An alternative explanation for bleeding with isolated prolonged aPTT and low factor VIII activity such as acquired hemophilia A from the development of autoantibodies against endogenous factor VIII was considered. However, this was ruled out based on the patient’s excellent general health, relatively young age, and full correction of his aPTT when mixed 1:1 with normal plasma.

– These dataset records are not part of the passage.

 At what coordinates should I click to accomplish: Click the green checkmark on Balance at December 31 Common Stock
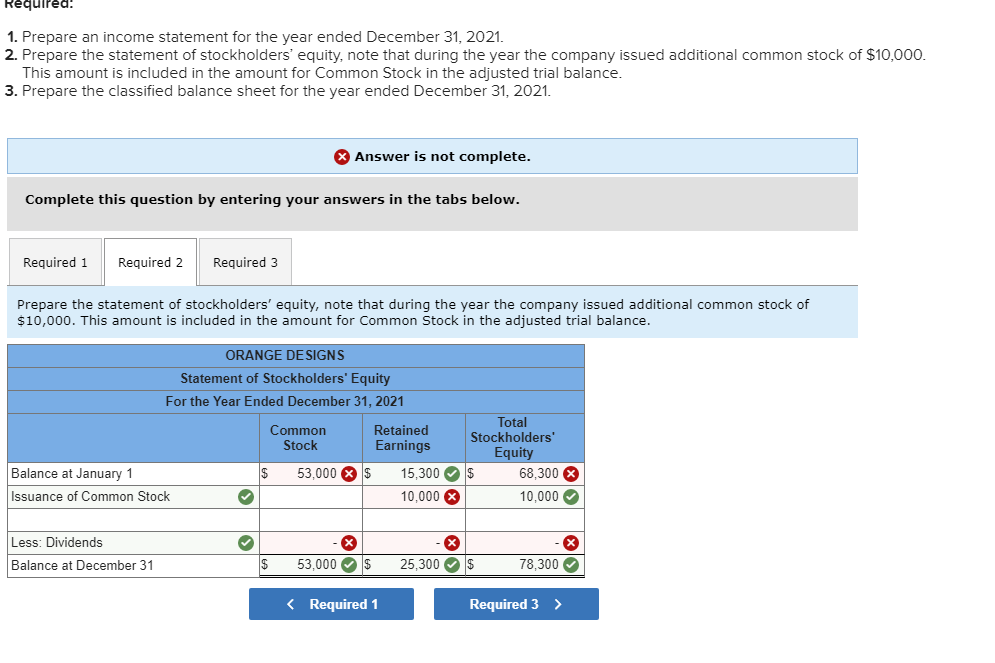(350, 564)
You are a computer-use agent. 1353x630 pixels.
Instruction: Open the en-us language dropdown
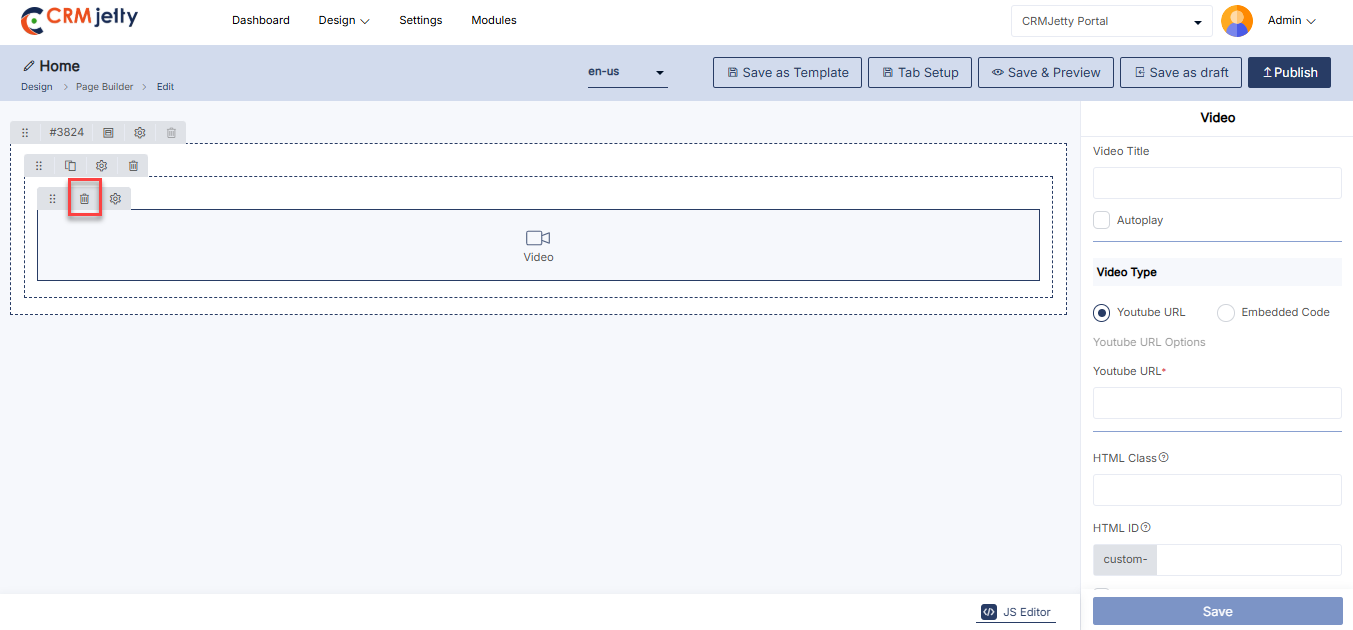tap(627, 73)
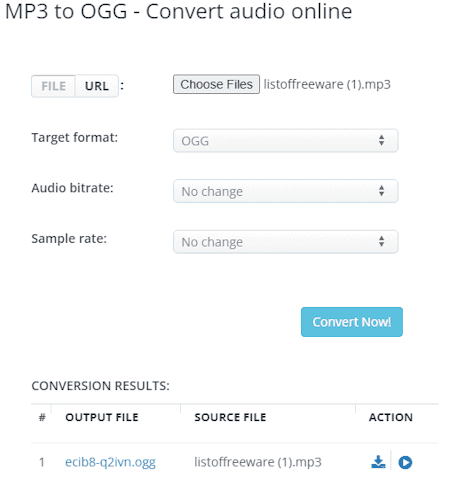Click the Choose Files button
The image size is (450, 486).
[x=216, y=84]
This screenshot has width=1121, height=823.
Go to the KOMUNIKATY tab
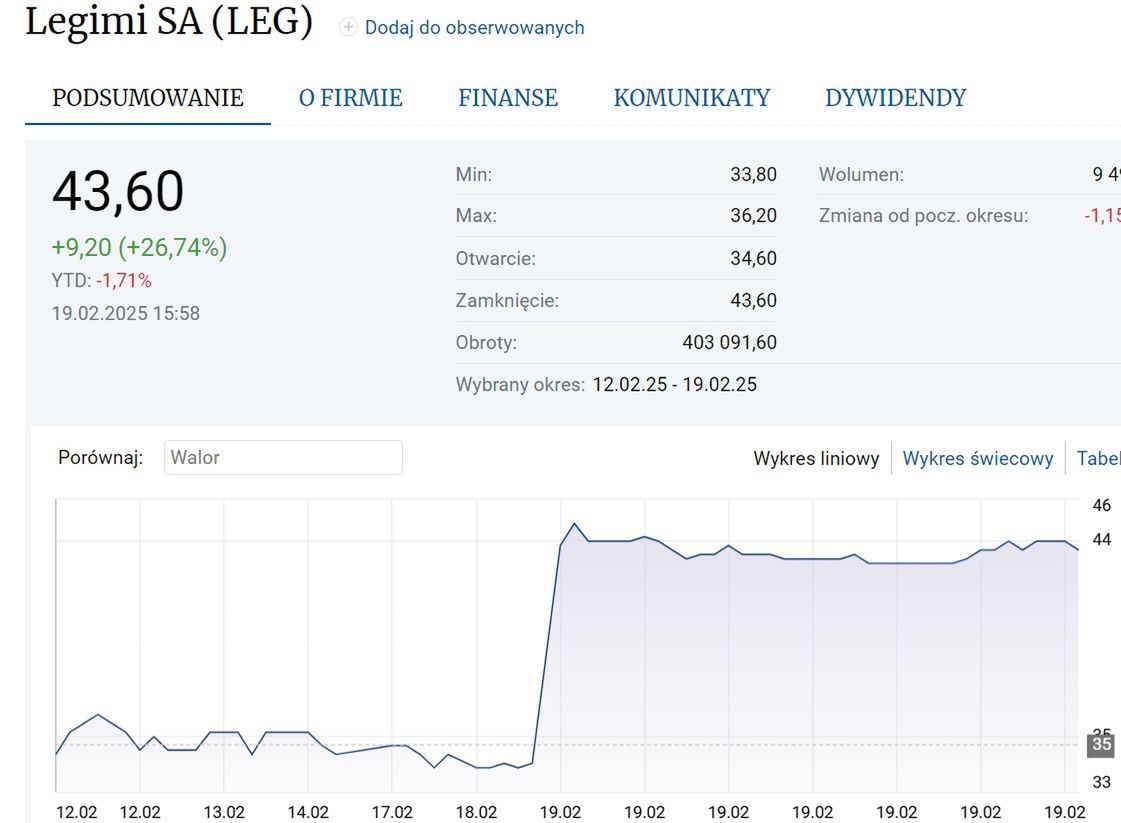click(692, 98)
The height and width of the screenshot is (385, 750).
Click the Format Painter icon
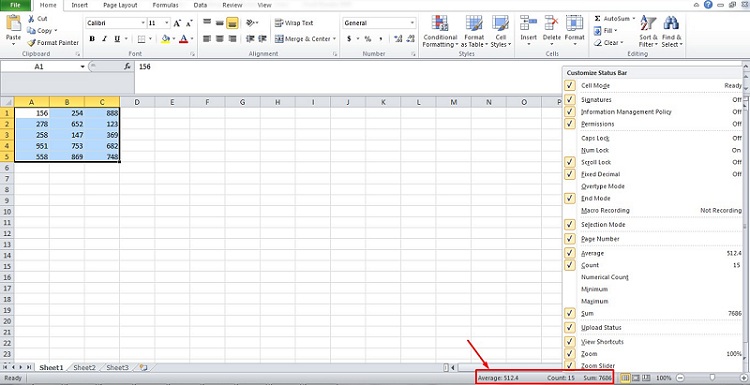click(x=32, y=43)
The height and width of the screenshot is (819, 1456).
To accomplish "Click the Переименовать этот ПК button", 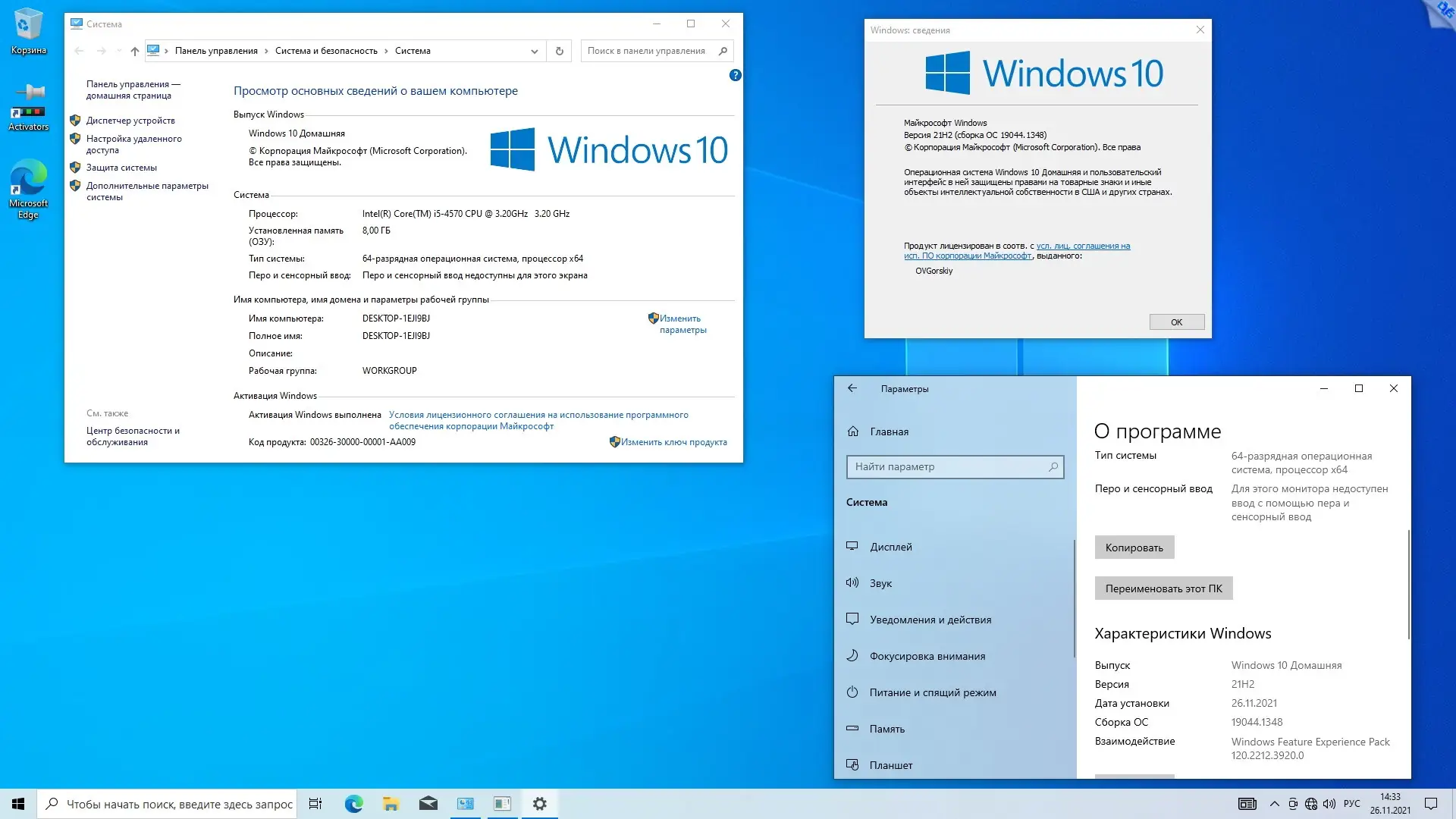I will click(1163, 588).
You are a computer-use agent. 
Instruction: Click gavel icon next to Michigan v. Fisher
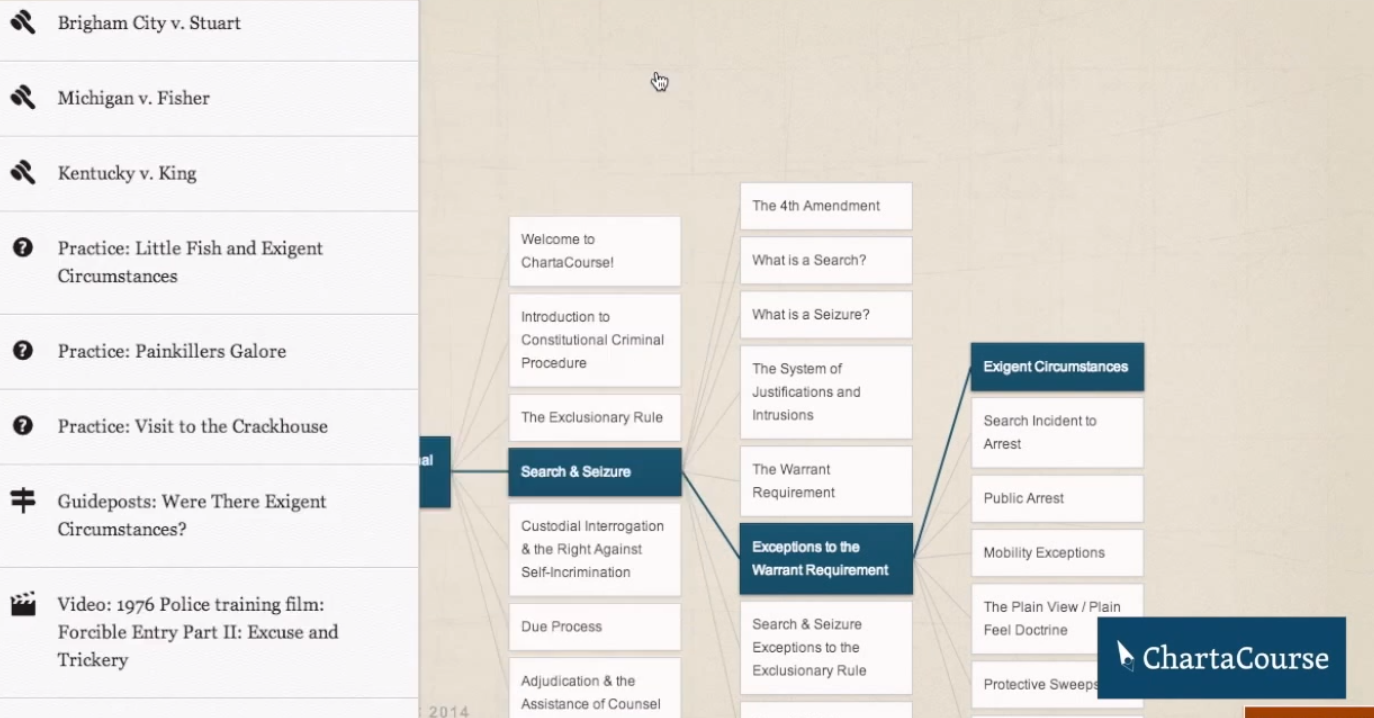pyautogui.click(x=23, y=97)
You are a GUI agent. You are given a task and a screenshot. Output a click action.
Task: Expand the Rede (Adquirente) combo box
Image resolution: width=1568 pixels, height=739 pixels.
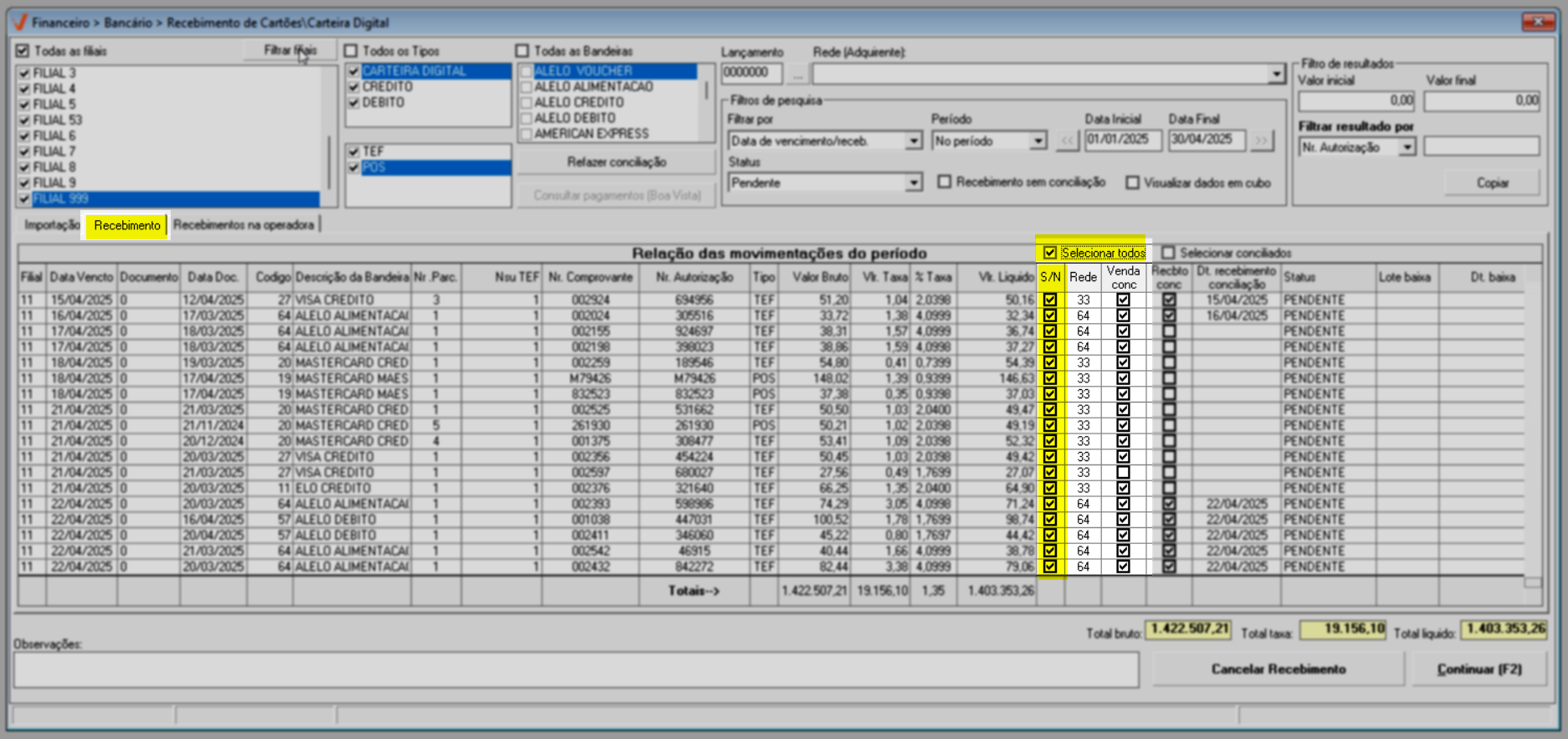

This case highlights the need to improve general knowledge about bleeding disorders among health workers and the community, and upgrade the quality of hematology laboratory infrastructure in LIC. This patient bled for 2 weeks before he was diagnosed with severe hemophilia. One way to accomplish these objectives is by building collaborative relationships between medical organizations in LIC and their counterparts in HIC. As an example, the hematology clinic where this patient was diagnosed is the only one in Western Uganda – a region with a population of 10 million. It would not exist but for collaboration between Makerere University in Uganda and Baylor College of Medicine in Texas, United States to train haematologists in sub-Saharan Africa (SSA). This Global Hematology-Oncology Pediatric Excellence (Global HOPE) initiative from the Texas Children’s Cancer and Hematology Centers, in partnership with Makerere University College of Health Sciences, the affiliated Mulago National Referral Hospital, and Uganda Ministry of Health has graduated three sets of fellows from its 2-year training program and currently enrolls 10 trainees from five SSA countries.10 More opportunities for training like this one will facilitate the comprehensive care of individuals with hemophilia and secondarily stimulate the growth of organizations that support individuals with hemophilia plus improve awareness in the general population of LIC.